→ SET PROBLEM
Please render every line of the material below as a Markdown table with two columns, No. and Text. Number the rows in order, and leave out blank lines.
_ _ _
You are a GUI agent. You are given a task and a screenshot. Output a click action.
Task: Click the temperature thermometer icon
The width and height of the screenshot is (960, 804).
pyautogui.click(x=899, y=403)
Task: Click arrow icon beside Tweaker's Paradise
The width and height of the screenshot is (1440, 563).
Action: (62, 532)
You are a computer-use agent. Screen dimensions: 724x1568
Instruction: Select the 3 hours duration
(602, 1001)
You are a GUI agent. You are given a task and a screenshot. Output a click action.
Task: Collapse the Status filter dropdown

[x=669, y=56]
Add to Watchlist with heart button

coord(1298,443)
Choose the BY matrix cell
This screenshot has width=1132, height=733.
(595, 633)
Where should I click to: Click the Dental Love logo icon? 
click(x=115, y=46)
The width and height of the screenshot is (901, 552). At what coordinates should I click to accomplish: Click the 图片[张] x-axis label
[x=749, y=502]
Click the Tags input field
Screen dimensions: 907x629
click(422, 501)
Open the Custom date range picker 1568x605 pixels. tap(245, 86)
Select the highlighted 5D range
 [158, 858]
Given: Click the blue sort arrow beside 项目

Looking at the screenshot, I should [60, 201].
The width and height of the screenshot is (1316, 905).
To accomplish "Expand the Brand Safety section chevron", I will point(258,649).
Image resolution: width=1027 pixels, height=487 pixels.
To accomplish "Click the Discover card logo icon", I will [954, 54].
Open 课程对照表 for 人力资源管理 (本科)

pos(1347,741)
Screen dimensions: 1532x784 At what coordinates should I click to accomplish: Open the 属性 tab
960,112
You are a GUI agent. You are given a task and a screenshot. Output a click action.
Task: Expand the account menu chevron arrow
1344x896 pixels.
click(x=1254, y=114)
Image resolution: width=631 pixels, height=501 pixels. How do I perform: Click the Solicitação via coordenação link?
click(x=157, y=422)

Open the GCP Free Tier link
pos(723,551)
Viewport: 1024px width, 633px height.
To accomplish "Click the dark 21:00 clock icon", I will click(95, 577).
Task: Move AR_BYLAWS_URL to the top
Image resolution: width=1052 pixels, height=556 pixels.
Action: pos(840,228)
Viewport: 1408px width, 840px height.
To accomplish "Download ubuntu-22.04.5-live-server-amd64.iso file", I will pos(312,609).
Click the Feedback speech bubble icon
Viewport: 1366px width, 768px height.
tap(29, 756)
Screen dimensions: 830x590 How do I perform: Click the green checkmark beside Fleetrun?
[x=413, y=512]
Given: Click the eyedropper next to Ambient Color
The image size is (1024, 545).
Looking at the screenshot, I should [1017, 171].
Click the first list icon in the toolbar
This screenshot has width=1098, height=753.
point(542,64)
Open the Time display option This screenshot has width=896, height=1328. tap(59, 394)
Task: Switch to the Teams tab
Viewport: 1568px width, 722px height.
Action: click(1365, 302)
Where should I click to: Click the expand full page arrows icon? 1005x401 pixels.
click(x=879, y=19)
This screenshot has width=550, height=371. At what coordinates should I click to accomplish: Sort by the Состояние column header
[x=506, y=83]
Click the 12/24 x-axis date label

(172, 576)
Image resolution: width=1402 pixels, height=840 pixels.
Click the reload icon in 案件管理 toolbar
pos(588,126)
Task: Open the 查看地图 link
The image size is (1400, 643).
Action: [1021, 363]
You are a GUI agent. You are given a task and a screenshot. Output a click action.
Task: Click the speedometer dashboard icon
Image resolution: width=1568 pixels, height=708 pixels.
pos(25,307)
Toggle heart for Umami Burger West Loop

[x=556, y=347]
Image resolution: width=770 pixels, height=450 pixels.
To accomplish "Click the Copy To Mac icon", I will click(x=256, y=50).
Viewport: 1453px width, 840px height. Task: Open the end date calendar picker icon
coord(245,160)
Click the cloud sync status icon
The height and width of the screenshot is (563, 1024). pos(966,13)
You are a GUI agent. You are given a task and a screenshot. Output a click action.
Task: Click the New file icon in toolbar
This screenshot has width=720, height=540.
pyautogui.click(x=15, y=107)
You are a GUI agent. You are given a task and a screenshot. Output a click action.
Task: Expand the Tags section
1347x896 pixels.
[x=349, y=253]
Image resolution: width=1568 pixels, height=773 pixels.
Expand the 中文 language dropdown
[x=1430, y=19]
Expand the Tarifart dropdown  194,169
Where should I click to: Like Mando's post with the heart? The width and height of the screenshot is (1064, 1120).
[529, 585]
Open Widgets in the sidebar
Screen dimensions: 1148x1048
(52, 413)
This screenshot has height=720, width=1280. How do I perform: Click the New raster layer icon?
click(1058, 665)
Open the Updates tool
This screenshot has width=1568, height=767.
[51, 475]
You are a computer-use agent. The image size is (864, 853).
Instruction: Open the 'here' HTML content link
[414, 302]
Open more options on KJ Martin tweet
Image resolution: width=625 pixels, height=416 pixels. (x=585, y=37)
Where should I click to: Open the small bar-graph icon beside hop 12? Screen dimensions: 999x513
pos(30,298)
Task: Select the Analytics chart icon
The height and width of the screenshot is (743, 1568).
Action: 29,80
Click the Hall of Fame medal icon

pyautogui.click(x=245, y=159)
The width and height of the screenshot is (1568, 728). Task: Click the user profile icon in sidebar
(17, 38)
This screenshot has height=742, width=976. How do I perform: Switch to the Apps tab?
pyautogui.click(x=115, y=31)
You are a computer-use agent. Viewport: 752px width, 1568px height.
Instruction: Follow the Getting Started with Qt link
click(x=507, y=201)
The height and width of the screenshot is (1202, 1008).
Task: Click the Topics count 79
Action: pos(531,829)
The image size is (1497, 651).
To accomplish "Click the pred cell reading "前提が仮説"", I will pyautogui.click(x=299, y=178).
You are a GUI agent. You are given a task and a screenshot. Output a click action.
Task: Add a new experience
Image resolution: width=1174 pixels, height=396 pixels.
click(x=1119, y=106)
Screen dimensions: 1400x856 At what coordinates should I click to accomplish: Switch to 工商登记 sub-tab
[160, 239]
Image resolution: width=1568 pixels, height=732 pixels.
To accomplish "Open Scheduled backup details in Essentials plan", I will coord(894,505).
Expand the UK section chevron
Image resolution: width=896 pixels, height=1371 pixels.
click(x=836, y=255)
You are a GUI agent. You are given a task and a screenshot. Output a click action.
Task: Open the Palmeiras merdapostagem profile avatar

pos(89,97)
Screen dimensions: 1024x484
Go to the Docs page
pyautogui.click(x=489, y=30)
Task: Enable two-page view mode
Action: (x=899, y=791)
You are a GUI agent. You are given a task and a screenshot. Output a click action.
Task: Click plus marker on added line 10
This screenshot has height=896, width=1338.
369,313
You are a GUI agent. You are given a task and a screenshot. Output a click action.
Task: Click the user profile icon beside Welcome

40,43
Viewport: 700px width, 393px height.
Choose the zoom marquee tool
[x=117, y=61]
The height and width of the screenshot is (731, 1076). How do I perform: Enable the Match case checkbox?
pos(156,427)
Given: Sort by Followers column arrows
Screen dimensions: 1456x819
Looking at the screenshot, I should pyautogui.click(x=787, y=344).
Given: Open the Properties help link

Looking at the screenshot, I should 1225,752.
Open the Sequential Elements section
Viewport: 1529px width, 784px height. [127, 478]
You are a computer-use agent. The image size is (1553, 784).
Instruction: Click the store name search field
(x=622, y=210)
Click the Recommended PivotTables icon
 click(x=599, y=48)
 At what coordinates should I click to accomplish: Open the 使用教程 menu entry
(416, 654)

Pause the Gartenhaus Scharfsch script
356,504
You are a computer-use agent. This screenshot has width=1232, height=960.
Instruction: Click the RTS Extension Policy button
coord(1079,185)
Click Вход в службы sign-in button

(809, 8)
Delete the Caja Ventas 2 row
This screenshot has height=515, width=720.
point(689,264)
_ _ _
→ EXERCISE RESPONSE
| No. | Text |
|---|---|
| 1 | You are a GUI agent. You are given a task and a screenshot. Output a click action. |
| 2 | Task: Click the temperature thermometer icon |
| 3 | The width and height of the screenshot is (960, 804). |
| 4 | pyautogui.click(x=899, y=403) |
| 5 | Task: Click arrow icon beside Tweaker's Paradise |
| 6 | The width and height of the screenshot is (1440, 563). |
| 7 | Action: (62, 532) |
| 8 | You are a computer-use agent. Screen dimensions: 724x1568 |
| 9 | Instruction: Select the 3 hours duration |
| 10 | (602, 1001) |
| 11 | You are a GUI agent. You are given a task and a screenshot. Output a click action. |
| 12 | Task: Collapse the Status filter dropdown |
| 13 | [x=669, y=56] |
| 14 | Add to Watchlist with heart button |
| 15 | coord(1298,443) |
| 16 | Choose the BY matrix cell |
| 17 | This screenshot has width=1132, height=733. |
| 18 | (595, 633) |
| 19 | Where should I click to: Click the Dental Love logo icon?  |
| 20 | click(x=115, y=46) |
| 21 | The width and height of the screenshot is (901, 552). At what coordinates should I click to accomplish: Click the 图片[张] x-axis label |
| 22 | [x=749, y=502] |
| 23 | Click the Tags input field |
| 24 | Screen dimensions: 907x629 |
| 25 | click(422, 501) |
| 26 | Open the Custom date range picker 1568x605 pixels. tap(245, 86) |
| 27 | Select the highlighted 5D range |
| 28 |  [158, 858] |
| 29 | Given: Click the blue sort arrow beside 项目 |
| 30 | Looking at the screenshot, I should [60, 201]. |
| 31 | The width and height of the screenshot is (1316, 905). |
| 32 | To accomplish "Expand the Brand Safety section chevron", I will point(258,649). |
| 33 | Image resolution: width=1027 pixels, height=487 pixels. |
| 34 | To accomplish "Click the Discover card logo icon", I will [954, 54]. |
| 35 | Open 课程对照表 for 人力资源管理 (本科) |
| 36 | pos(1347,741) |
| 37 | Screen dimensions: 1532x784 At what coordinates should I click to accomplish: Open the 属性 tab |
| 38 | 960,112 |
| 39 | You are a GUI agent. You are given a task and a screenshot. Output a click action. |
| 40 | Task: Expand the account menu chevron arrow |
| 41 | 1344x896 pixels. |
| 42 | click(x=1254, y=114) |
| 43 | Image resolution: width=631 pixels, height=501 pixels. How do I perform: Click the Solicitação via coordenação link? |
| 44 | click(x=157, y=422) |
| 45 | Open the GCP Free Tier link |
| 46 | pos(723,551) |
| 47 | Viewport: 1024px width, 633px height. |
| 48 | To accomplish "Click the dark 21:00 clock icon", I will click(95, 577). |
| 49 | Task: Move AR_BYLAWS_URL to the top |
| 50 | Image resolution: width=1052 pixels, height=556 pixels. |
| 51 | Action: pos(840,228) |
| 52 | Viewport: 1408px width, 840px height. |
| 53 | To accomplish "Download ubuntu-22.04.5-live-server-amd64.iso file", I will pos(312,609). |
| 54 | Click the Feedback speech bubble icon |
| 55 | Viewport: 1366px width, 768px height. |
| 56 | tap(29, 756) |
| 57 | Screen dimensions: 830x590 How do I perform: Click the green checkmark beside Fleetrun? |
| 58 | [x=413, y=512] |
| 59 | Given: Click the eyedropper next to Ambient Color |
| 60 | The image size is (1024, 545). |
| 61 | Looking at the screenshot, I should [1017, 171]. |
| 62 | Click the first list icon in the toolbar |
| 63 | This screenshot has width=1098, height=753. |
| 64 | point(542,64) |
| 65 | Open the Time display option This screenshot has width=896, height=1328. tap(59, 394) |
| 66 | Task: Switch to the Teams tab |
| 67 | Viewport: 1568px width, 722px height. |
| 68 | Action: click(1365, 302) |
| 69 | Where should I click to: Click the expand full page arrows icon? 1005x401 pixels. |
| 70 | click(x=879, y=19) |
| 71 | This screenshot has width=550, height=371. At what coordinates should I click to accomplish: Sort by the Состояние column header |
| 72 | [x=506, y=83] |
| 73 | Click the 12/24 x-axis date label |
| 74 | (172, 576) |
| 75 | Image resolution: width=1402 pixels, height=840 pixels. |
| 76 | Click the reload icon in 案件管理 toolbar |
| 77 | pos(588,126) |
| 78 | Task: Open the 查看地图 link |
| 79 | The image size is (1400, 643). |
| 80 | Action: [1021, 363] |
| 81 | You are a GUI agent. You are given a task and a screenshot. Output a click action. |
| 82 | Task: Click the speedometer dashboard icon |
| 83 | Image resolution: width=1568 pixels, height=708 pixels. |
| 84 | pos(25,307) |
| 85 | Toggle heart for Umami Burger West Loop |
| 86 | [x=556, y=347] |
| 87 | Image resolution: width=770 pixels, height=450 pixels. |
| 88 | To accomplish "Click the Copy To Mac icon", I will click(x=256, y=50). |
| 89 | Viewport: 1453px width, 840px height. Task: Open the end date calendar picker icon |
| 90 | coord(245,160) |
| 91 | Click the cloud sync status icon |
| 92 | The height and width of the screenshot is (563, 1024). pos(966,13) |
| 93 | You are a GUI agent. You are given a task and a screenshot. Output a click action. |
| 94 | Task: Click the New file icon in toolbar |
| 95 | This screenshot has width=720, height=540. |
| 96 | pyautogui.click(x=15, y=107) |
| 97 | You are a GUI agent. You are given a task and a screenshot. Output a click action. |
| 98 | Task: Expand the Tags section |
| 99 | 1347x896 pixels. |
| 100 | [x=349, y=253] |
| 101 | Image resolution: width=1568 pixels, height=773 pixels. |
| 102 | Expand the 中文 language dropdown |
| 103 | [x=1430, y=19] |
| 104 | Expand the Tarifart dropdown  194,169 |
| 105 | Where should I click to: Like Mando's post with the heart? The width and height of the screenshot is (1064, 1120). |
| 106 | [529, 585] |
| 107 | Open Widgets in the sidebar |
| 108 | Screen dimensions: 1148x1048 |
| 109 | (52, 413) |
| 110 | This screenshot has height=720, width=1280. How do I perform: Click the New raster layer icon? |
| 111 | click(1058, 665) |
| 112 | Open the Updates tool |
| 113 | This screenshot has width=1568, height=767. |
| 114 | [51, 475] |
| 115 | You are a computer-use agent. The image size is (864, 853). |
| 116 | Instruction: Open the 'here' HTML content link |
| 117 | [414, 302] |
| 118 | Open more options on KJ Martin tweet |
| 119 | Image resolution: width=625 pixels, height=416 pixels. (x=585, y=37) |
| 120 | Where should I click to: Open the small bar-graph icon beside hop 12? Screen dimensions: 999x513 |
| 121 | pos(30,298) |
| 122 | Task: Select the Analytics chart icon |
| 123 | The height and width of the screenshot is (743, 1568). |
| 124 | Action: 29,80 |
| 125 | Click the Hall of Fame medal icon |
| 126 | pyautogui.click(x=245, y=159) |
| 127 | The width and height of the screenshot is (1568, 728). Task: Click the user profile icon in sidebar |
| 128 | (17, 38) |
| 129 | This screenshot has height=742, width=976. How do I perform: Switch to the Apps tab? |
| 130 | pyautogui.click(x=115, y=31) |
| 131 | You are a computer-use agent. Viewport: 752px width, 1568px height. |
| 132 | Instruction: Follow the Getting Started with Qt link |
| 133 | click(x=507, y=201) |
| 134 | The height and width of the screenshot is (1202, 1008). |
| 135 | Task: Click the Topics count 79 |
| 136 | Action: pos(531,829) |
| 137 | The image size is (1497, 651). |
| 138 | To accomplish "Click the pred cell reading "前提が仮説"", I will pyautogui.click(x=299, y=178). |
| 139 | You are a GUI agent. You are given a task and a screenshot. Output a click action. |
| 140 | Task: Add a new experience |
| 141 | Image resolution: width=1174 pixels, height=396 pixels. |
| 142 | click(x=1119, y=106) |
| 143 | Screen dimensions: 1400x856 At what coordinates should I click to accomplish: Switch to 工商登记 sub-tab |
| 144 | [160, 239] |
| 145 | Image resolution: width=1568 pixels, height=732 pixels. |
| 146 | To accomplish "Open Scheduled backup details in Essentials plan", I will coord(894,505). |
| 147 | Expand the UK section chevron |
| 148 | Image resolution: width=896 pixels, height=1371 pixels. |
| 149 | click(x=836, y=255) |
| 150 | You are a GUI agent. You are given a task and a screenshot. Output a click action. |
| 151 | Task: Open the Palmeiras merdapostagem profile avatar |
| 152 | pos(89,97) |
| 153 | Screen dimensions: 1024x484 |
| 154 | Go to the Docs page |
| 155 | pyautogui.click(x=489, y=30) |
| 156 | Task: Enable two-page view mode |
| 157 | Action: (x=899, y=791) |
| 158 | You are a GUI agent. You are given a task and a screenshot. Output a click action. |
| 159 | Task: Click plus marker on added line 10 |
| 160 | This screenshot has height=896, width=1338. |
| 161 | 369,313 |
| 162 | You are a GUI agent. You are given a task and a screenshot. Output a click action. |
| 163 | Task: Click the user profile icon beside Welcome |
| 164 | 40,43 |
| 165 | Viewport: 700px width, 393px height. |
| 166 | Choose the zoom marquee tool |
| 167 | [x=117, y=61] |
| 168 | The height and width of the screenshot is (731, 1076). How do I perform: Enable the Match case checkbox? |
| 169 | pos(156,427) |
| 170 | Given: Sort by Followers column arrows |
| 171 | Screen dimensions: 1456x819 |
| 172 | Looking at the screenshot, I should pyautogui.click(x=787, y=344). |
| 173 | Given: Open the Properties help link |
| 174 | Looking at the screenshot, I should 1225,752. |
| 175 | Open the Sequential Elements section |
| 176 | Viewport: 1529px width, 784px height. [127, 478] |
| 177 | You are a computer-use agent. The image size is (1553, 784). |
| 178 | Instruction: Click the store name search field |
| 179 | (x=622, y=210) |
| 180 | Click the Recommended PivotTables icon |
| 181 |  click(x=599, y=48) |
| 182 |  At what coordinates should I click to accomplish: Open the 使用教程 menu entry |
| 183 | (416, 654) |
| 184 | Pause the Gartenhaus Scharfsch script |
| 185 | 356,504 |
| 186 | You are a computer-use agent. This screenshot has width=1232, height=960. |
| 187 | Instruction: Click the RTS Extension Policy button |
| 188 | coord(1079,185) |
| 189 | Click Вход в службы sign-in button |
| 190 | (809, 8) |
| 191 | Delete the Caja Ventas 2 row |
| 192 | This screenshot has height=515, width=720. |
| 193 | point(689,264) |